What needs to be done:
For the material below, return exactly the lines starting at the one holding "This screenshot has width=1357, height=827." and ending at the one holding "Screen dimensions: 367x363", counting both as part of the range.

Source data:
=-=-=

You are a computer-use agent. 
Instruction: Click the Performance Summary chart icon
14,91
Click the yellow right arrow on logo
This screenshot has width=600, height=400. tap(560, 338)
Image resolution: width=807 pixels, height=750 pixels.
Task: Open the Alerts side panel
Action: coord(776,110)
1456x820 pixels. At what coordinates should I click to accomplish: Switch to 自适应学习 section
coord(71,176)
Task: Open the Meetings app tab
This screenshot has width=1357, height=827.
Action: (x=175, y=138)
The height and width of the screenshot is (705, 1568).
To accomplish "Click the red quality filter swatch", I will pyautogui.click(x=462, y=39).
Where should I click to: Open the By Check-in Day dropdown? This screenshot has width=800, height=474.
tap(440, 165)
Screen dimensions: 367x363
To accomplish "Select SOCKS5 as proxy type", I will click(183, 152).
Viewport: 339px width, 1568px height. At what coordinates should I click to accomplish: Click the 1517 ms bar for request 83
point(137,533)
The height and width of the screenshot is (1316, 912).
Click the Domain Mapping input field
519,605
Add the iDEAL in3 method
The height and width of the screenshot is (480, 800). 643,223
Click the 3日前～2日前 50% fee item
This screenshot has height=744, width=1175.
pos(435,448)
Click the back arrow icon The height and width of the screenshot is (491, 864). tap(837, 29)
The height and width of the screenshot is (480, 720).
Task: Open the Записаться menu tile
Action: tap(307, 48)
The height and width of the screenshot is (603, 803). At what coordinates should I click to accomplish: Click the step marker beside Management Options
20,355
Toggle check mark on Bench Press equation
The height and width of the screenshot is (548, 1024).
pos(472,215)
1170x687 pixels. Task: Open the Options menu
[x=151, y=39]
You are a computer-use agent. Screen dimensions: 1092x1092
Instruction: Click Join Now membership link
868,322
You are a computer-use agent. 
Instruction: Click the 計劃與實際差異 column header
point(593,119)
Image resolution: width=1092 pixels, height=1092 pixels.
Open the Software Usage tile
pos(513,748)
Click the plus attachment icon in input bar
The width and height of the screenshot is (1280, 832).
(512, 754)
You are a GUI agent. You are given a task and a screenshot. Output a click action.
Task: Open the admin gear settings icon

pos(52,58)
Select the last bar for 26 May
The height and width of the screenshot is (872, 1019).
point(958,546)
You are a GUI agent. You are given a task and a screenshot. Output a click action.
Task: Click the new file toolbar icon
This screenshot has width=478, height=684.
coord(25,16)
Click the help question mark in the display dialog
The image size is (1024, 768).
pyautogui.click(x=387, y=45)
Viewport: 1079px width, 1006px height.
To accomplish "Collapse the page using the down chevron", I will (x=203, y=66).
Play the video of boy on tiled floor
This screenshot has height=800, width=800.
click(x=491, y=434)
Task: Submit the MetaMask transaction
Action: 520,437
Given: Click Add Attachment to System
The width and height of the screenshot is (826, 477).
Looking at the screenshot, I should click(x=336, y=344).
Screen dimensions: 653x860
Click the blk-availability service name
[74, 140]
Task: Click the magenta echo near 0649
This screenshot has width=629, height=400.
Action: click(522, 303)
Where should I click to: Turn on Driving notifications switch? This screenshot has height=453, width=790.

=-=-=

Expected output:
This screenshot has width=1357, height=827.
Action: (x=175, y=138)
The height and width of the screenshot is (705, 1568).
To accomplish "Click the red quality filter swatch", I will pyautogui.click(x=462, y=39).
Where should I click to: Open the By Check-in Day dropdown? This screenshot has width=800, height=474.
tap(440, 165)
Screen dimensions: 367x363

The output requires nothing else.